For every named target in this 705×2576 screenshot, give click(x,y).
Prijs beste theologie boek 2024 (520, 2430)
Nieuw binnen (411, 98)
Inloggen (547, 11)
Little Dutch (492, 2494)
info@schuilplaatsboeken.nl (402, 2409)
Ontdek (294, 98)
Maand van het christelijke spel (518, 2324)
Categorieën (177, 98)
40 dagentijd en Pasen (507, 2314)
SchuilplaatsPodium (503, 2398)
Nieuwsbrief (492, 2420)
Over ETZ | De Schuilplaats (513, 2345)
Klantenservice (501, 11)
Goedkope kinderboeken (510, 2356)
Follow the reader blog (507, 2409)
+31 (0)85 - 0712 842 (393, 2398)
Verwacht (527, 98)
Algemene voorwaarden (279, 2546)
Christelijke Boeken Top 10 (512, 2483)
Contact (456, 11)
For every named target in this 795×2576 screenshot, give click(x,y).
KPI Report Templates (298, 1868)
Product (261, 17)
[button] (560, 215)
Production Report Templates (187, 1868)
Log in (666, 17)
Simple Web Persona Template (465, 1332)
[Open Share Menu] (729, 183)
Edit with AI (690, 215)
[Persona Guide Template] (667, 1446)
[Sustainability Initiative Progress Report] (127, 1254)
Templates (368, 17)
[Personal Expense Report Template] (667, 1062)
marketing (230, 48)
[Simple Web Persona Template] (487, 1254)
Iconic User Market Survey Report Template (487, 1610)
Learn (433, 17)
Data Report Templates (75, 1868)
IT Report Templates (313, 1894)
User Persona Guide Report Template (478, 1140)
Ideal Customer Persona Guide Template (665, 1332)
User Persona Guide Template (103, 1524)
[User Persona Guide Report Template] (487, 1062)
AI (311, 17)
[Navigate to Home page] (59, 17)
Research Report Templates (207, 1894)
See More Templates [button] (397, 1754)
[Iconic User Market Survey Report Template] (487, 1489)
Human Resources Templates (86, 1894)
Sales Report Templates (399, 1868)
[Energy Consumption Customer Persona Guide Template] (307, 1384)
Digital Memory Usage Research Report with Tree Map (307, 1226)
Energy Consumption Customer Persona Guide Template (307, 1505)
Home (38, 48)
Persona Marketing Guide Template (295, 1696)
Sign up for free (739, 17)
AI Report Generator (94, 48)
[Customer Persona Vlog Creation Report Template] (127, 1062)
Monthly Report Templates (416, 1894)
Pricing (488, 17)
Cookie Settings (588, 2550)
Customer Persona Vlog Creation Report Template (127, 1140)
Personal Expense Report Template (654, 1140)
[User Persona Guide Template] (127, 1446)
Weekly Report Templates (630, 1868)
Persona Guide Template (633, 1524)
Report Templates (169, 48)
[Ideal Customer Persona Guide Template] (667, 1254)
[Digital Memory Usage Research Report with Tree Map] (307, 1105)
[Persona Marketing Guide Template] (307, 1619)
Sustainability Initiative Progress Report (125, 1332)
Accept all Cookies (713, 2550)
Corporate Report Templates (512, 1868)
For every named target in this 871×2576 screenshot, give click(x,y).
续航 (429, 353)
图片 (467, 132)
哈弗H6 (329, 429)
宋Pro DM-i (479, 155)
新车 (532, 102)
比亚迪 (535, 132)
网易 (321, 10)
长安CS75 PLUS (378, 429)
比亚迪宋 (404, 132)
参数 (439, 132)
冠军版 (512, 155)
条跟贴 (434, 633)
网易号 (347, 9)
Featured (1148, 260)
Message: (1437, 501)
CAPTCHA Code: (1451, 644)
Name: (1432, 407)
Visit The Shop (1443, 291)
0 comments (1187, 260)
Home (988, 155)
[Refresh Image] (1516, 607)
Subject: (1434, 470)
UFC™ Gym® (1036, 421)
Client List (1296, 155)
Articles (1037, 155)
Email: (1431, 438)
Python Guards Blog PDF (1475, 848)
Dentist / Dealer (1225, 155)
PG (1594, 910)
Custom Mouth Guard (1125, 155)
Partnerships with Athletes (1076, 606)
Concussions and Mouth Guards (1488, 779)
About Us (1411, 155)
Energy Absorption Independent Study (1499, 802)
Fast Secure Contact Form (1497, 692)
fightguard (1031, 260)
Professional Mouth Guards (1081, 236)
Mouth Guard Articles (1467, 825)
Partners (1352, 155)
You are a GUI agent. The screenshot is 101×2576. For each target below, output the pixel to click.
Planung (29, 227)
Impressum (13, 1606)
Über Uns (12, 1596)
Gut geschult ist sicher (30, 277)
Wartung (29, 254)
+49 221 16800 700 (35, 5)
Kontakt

# # #

Exercise requirements
Pick out the lines above that hold the string "Sustainability" and show them.

Worked solution
[Sustainability Initiative Progress Report] (127, 1254)
Sustainability Initiative Progress Report (125, 1332)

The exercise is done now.